BEGIN
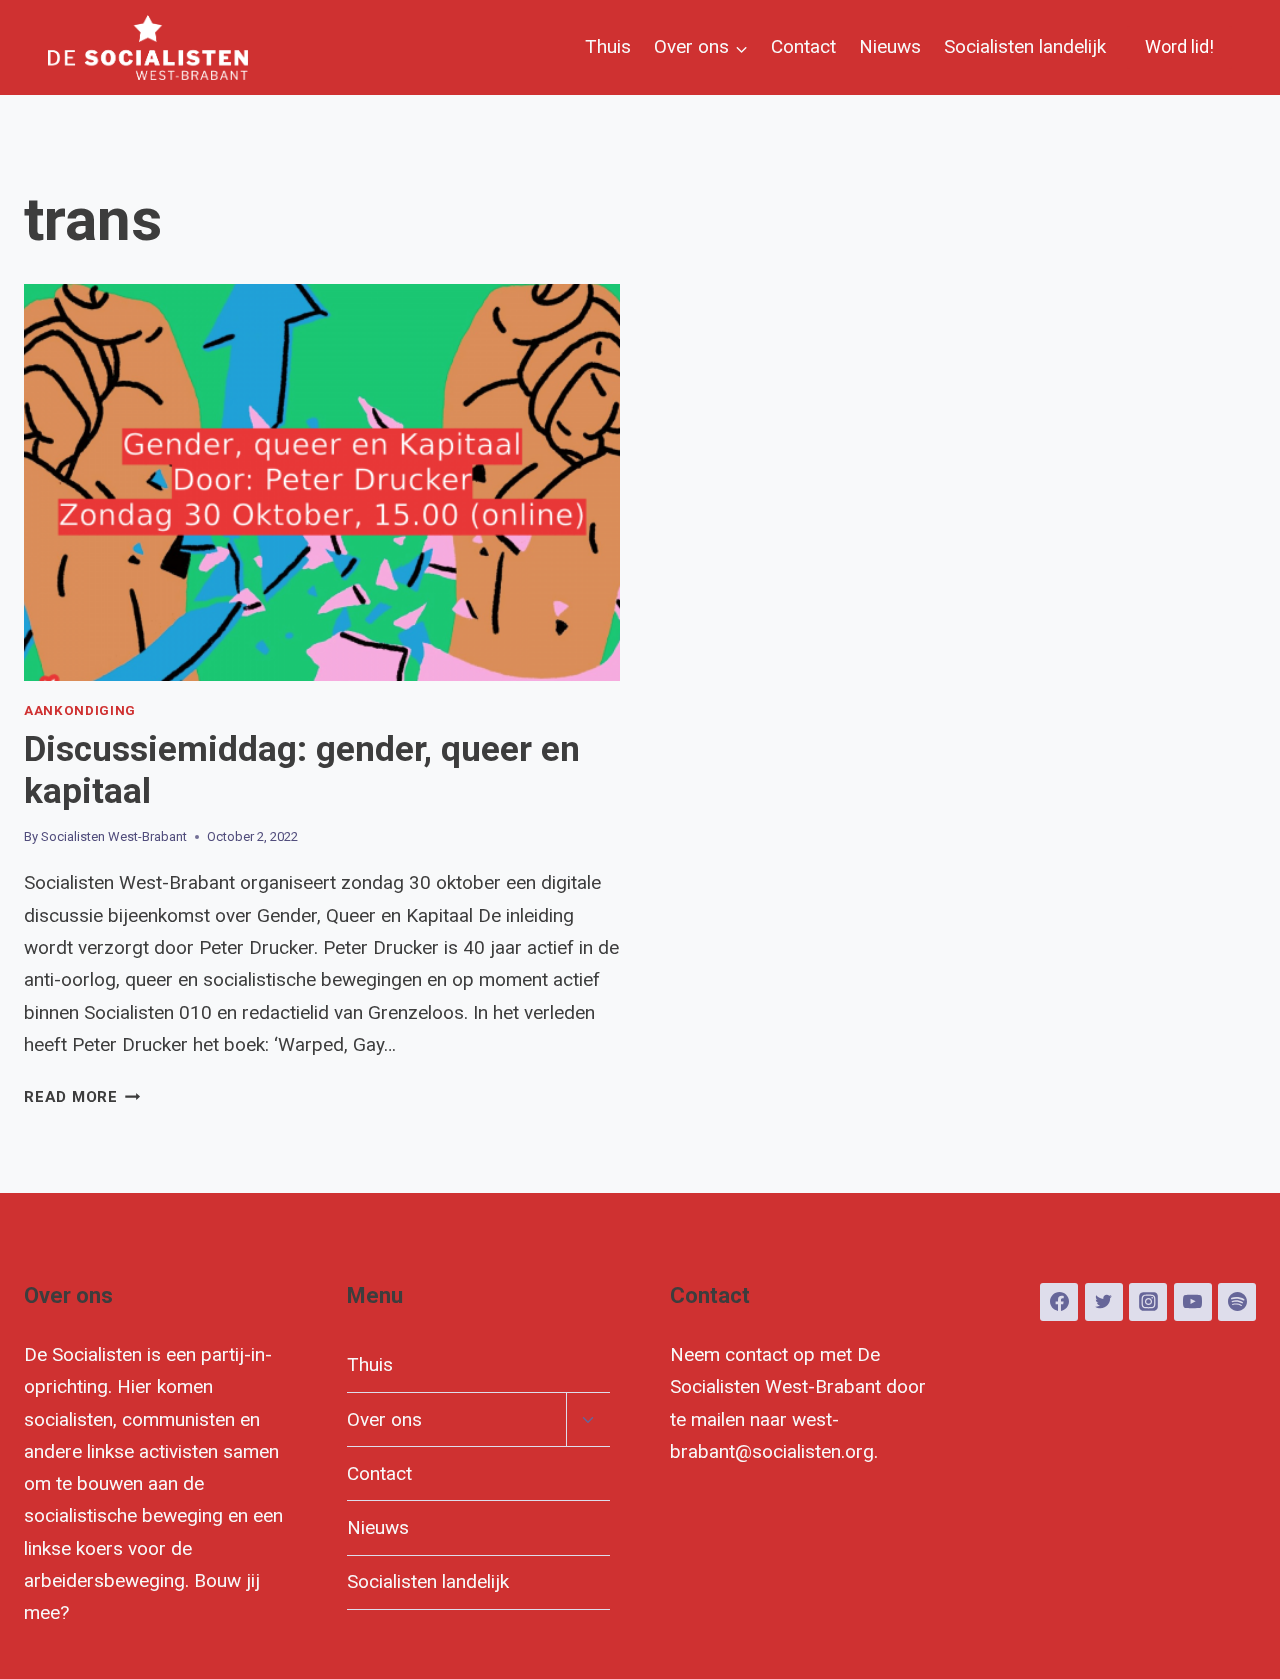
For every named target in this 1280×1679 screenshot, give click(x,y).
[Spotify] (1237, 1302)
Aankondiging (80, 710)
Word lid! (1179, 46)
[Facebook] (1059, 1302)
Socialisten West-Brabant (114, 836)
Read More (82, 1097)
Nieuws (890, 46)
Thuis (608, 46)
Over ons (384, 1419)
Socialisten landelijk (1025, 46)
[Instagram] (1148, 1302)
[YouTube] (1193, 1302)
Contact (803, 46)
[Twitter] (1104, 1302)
END
**What is expected**: Keep every word of the material exactly as given. Drop the pictures.

**Task response**:
For every named target in this 1280×1679 screenshot, give click(x,y).
[Spotify] (1237, 1302)
Aankondiging (80, 710)
Word lid! (1179, 46)
[Facebook] (1059, 1302)
Socialisten West-Brabant (114, 836)
Read More (82, 1097)
Nieuws (890, 46)
Thuis (608, 46)
Over ons (384, 1419)
Socialisten landelijk (1025, 46)
[Instagram] (1148, 1302)
[YouTube] (1193, 1302)
Contact (803, 46)
[Twitter] (1104, 1302)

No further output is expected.